Museu do Prado: 5 enigmas de 'As Meninas', de Velázquez, o mais icônico quadro da instituição de Madri
"Tem todos os ingredientes para que especulemos sobre ele por séculos e séculos."
Essas são palavras usadas por Javier Portús Pérez, um especialista em arte que aparece no documentário espanhol El Cuadro, Historias de Las Meninas, de Andrés Sanz. Com ares de thriller, o filme reúne especialistas que tentam decifrar os mistérios guardados no quadro As Meninas, de Diego Rodríguez de Silva y Velázquez (1599-1660).
Nesta terça-feira (19), o Museu do Prado de Madri, que abriga essa obra de arte enigmática, celebra 200 anos. O prestigiado museu abriu suas portas na capital espanhola em 19 de novembro de 1819 com uma coleção modesta, em nada comparável com o rico acervo que possui atualmente.
Mas, sem dúvida alguma, o seu quadro mais icônico é As Meninas. Mais de 360 anos após ser pintado, o quadro ainda desperta divergência sobre o que o artista de Sevilha quis representar ao executar a obra.
Para quem Velázquez está olhando? O que ele está pintando na tela à esquerda do quadro? O que fazem os demais personagens?
Conheça cinco mistérios que rondam a "joia da coroa" do Museu do Prado.
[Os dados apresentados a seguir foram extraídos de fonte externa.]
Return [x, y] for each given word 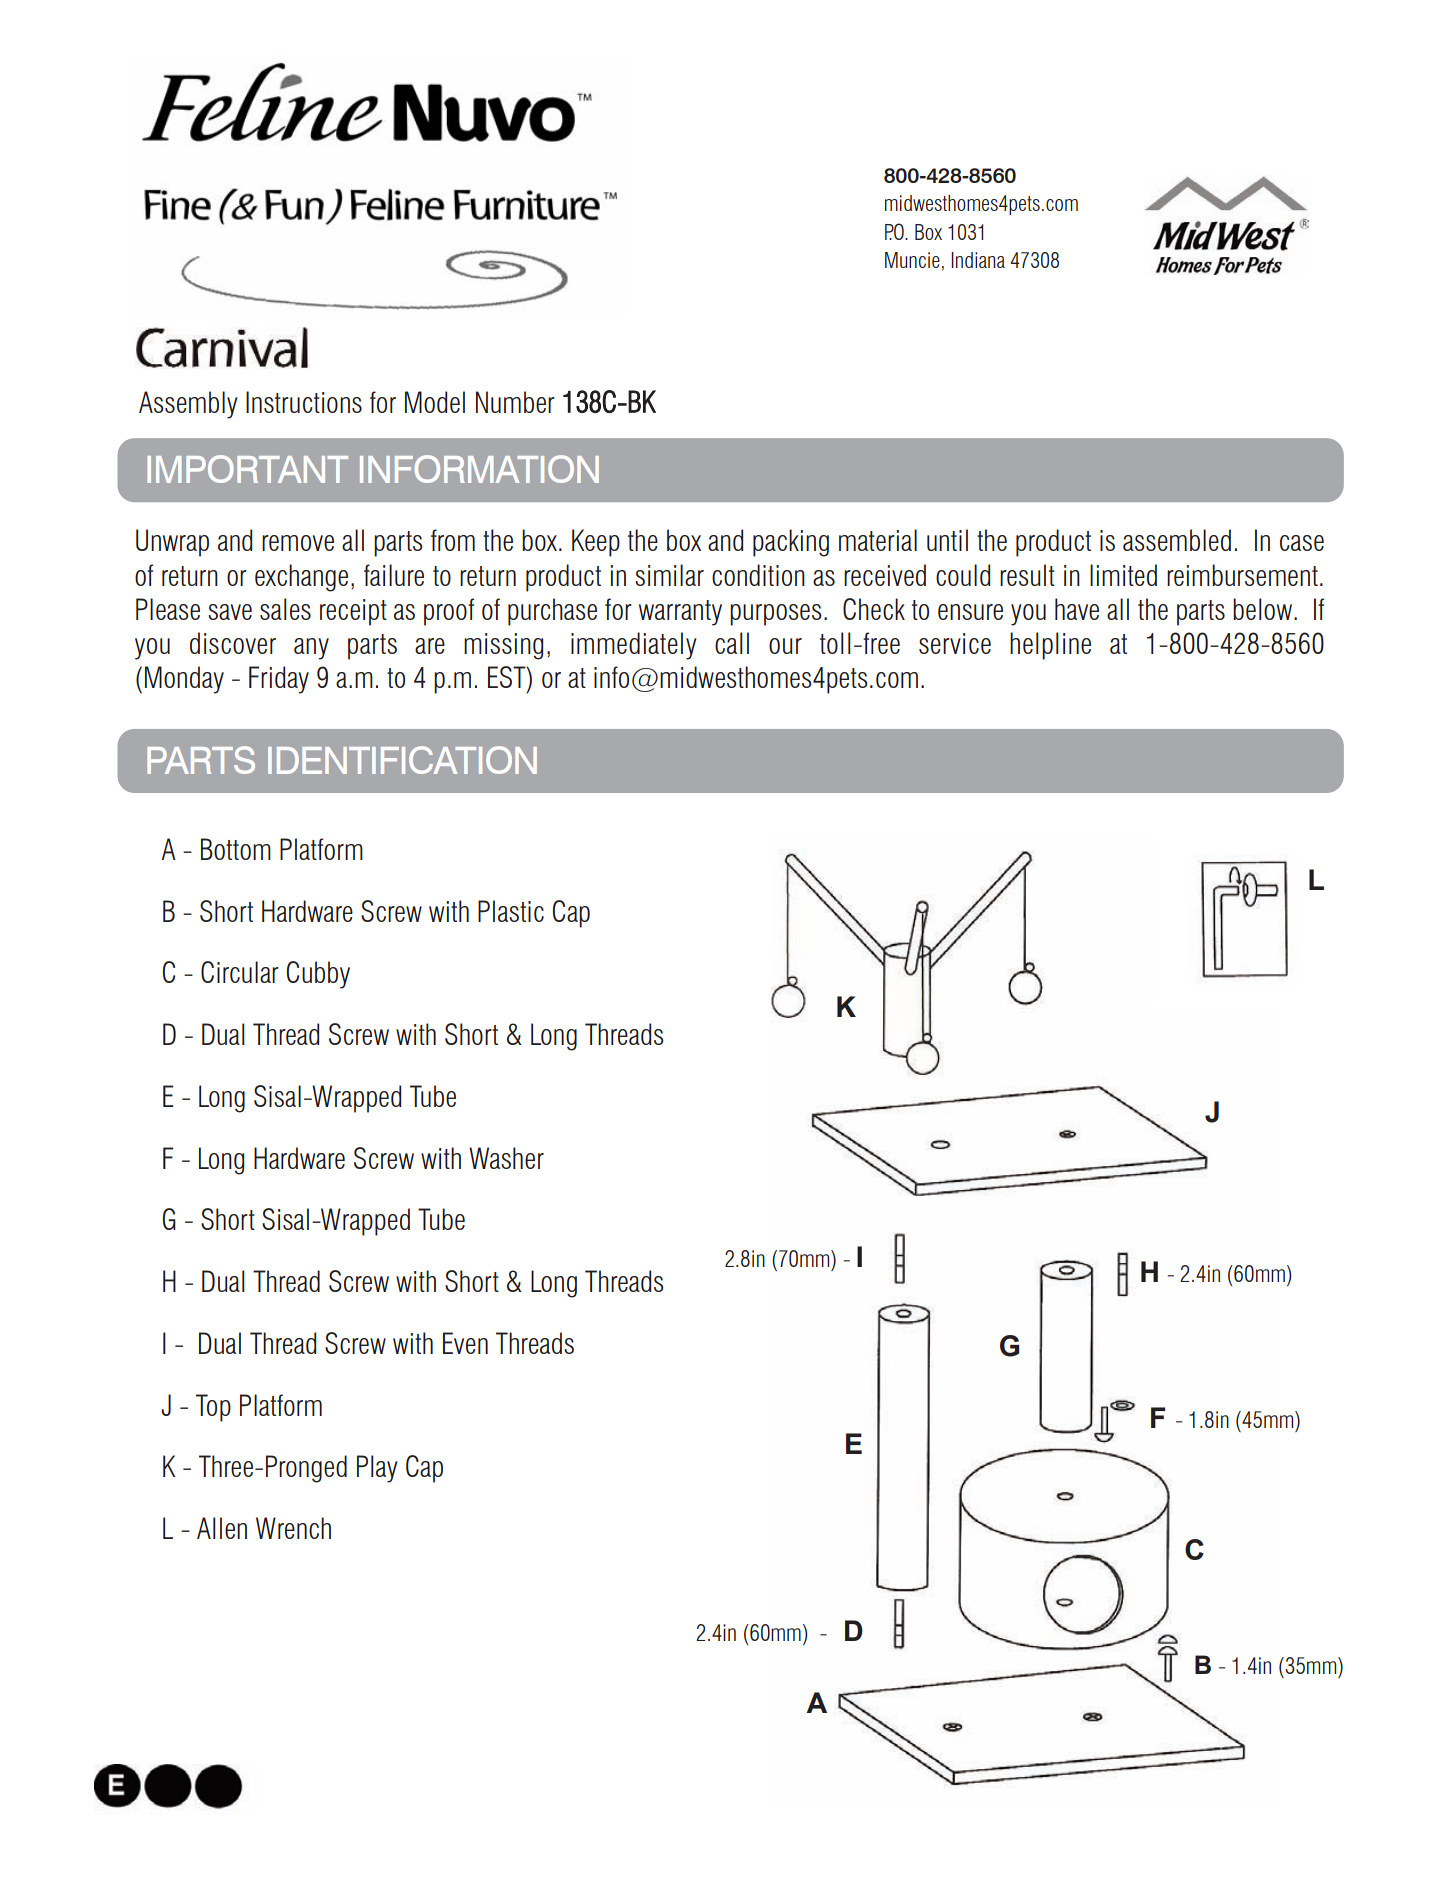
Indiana [978, 260]
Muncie [912, 260]
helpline [1050, 646]
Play [377, 1469]
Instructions [304, 402]
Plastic [511, 911]
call [732, 643]
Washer [506, 1158]
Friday [279, 680]
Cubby [318, 975]
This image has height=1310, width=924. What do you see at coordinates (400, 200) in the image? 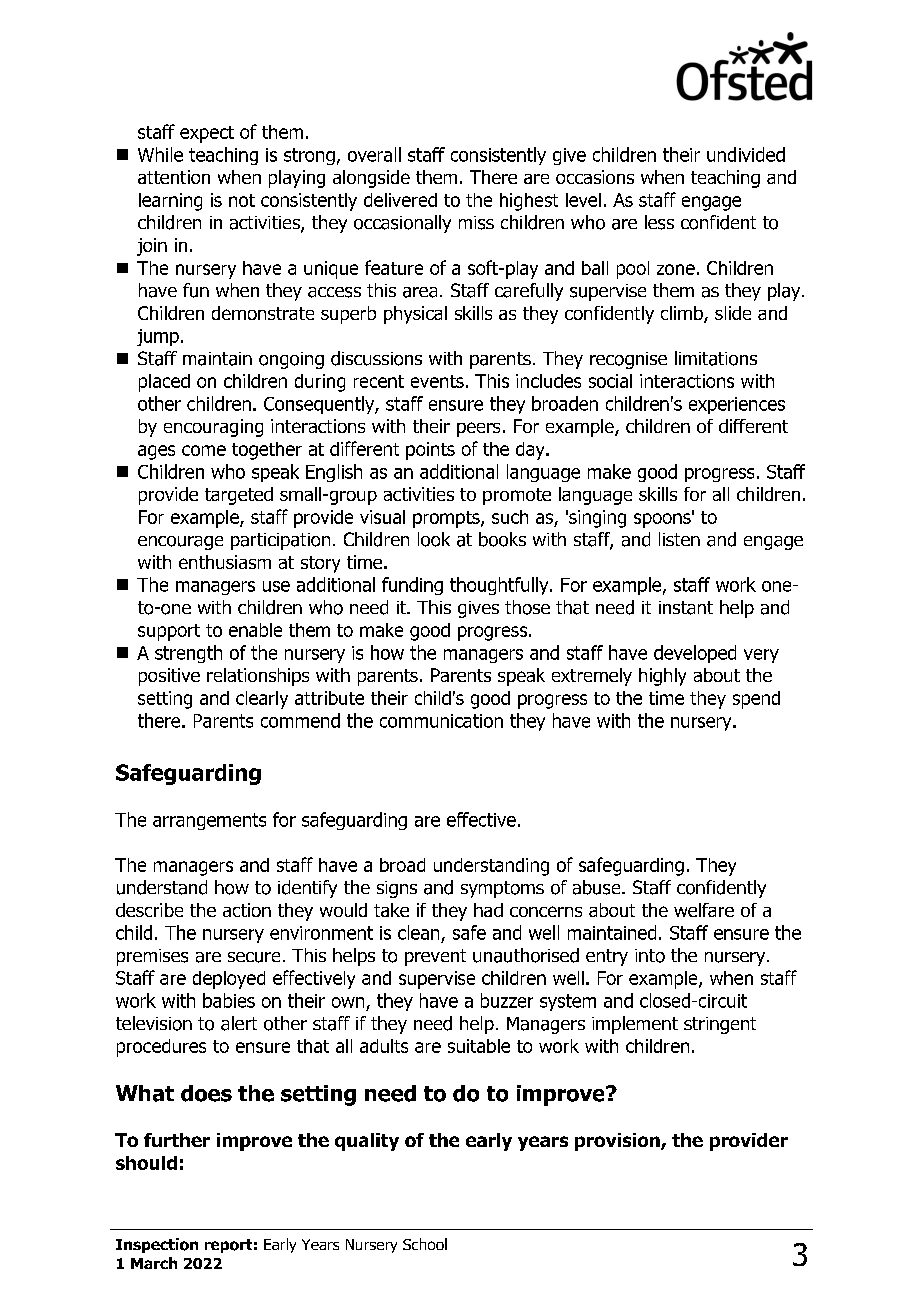
I see `delivered` at bounding box center [400, 200].
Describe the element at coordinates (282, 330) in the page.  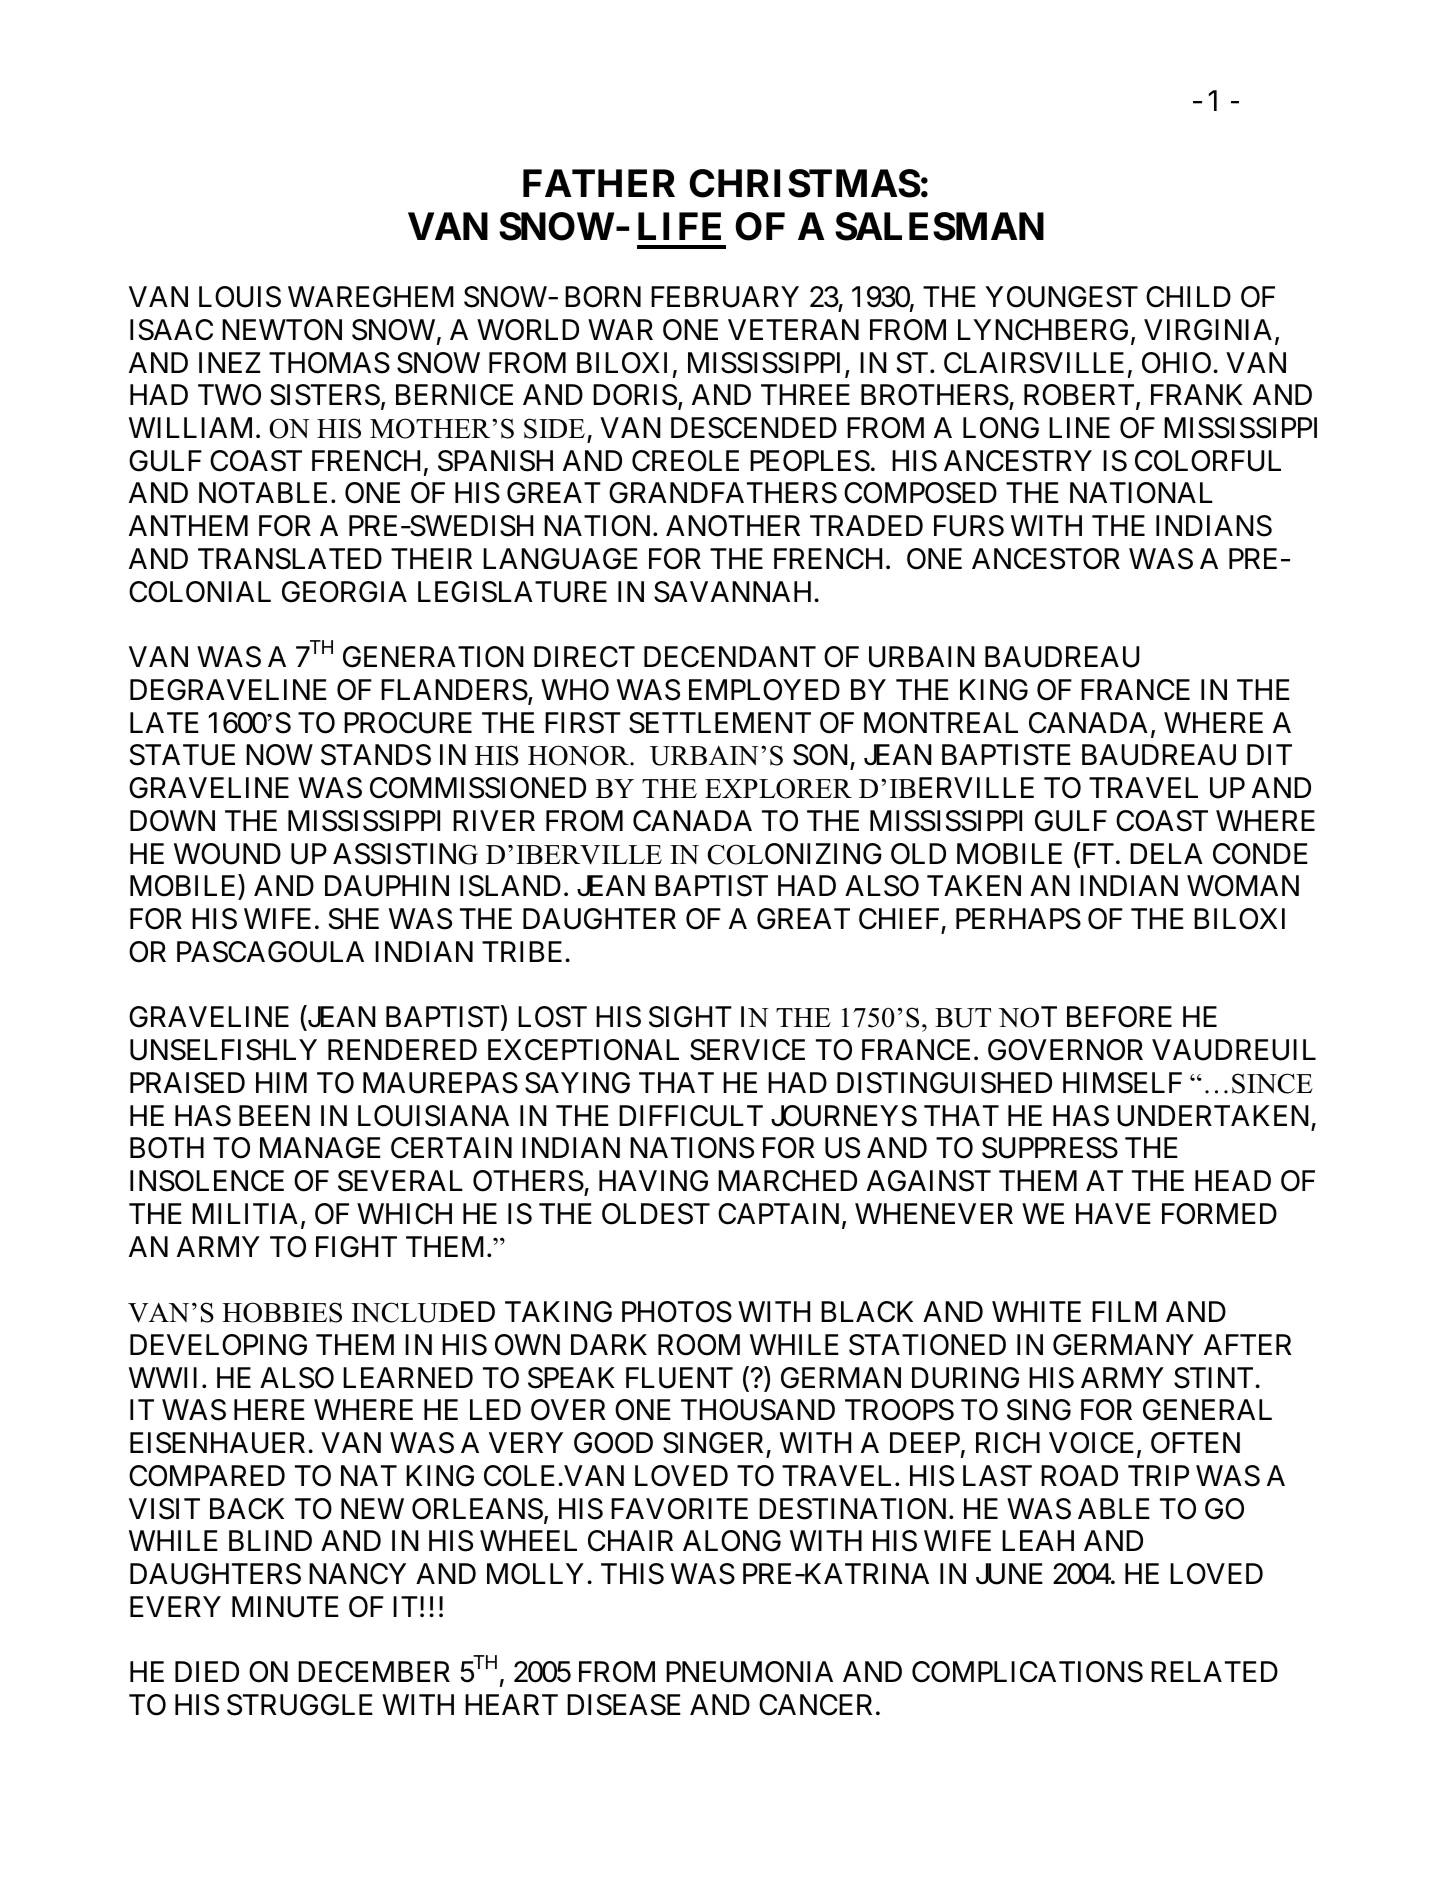
I see `NEWTON` at that location.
1. A sala e o posicionamento do espectador
O quadro As Meninas está ambientado no estúdio de Velázquez, na Real Alcázar de Madri, uma fortaleza convertida em palácio real onde vivia o rei Felipe 4º (1621-1665) com sua família.
A sala está repleta de personagens que não estão lá por acaso.
A diferença desse quadro para os retratos tradicionais da realeza é que o quadro As Meninas se compara com uma cena de um filme, pela ação e o movimento que contém. Além disso, a incomum presença do próprio pintor no quadro, ao fundo, olhando na direção do espectador, aumenta ainda mais o enigma em torno dele.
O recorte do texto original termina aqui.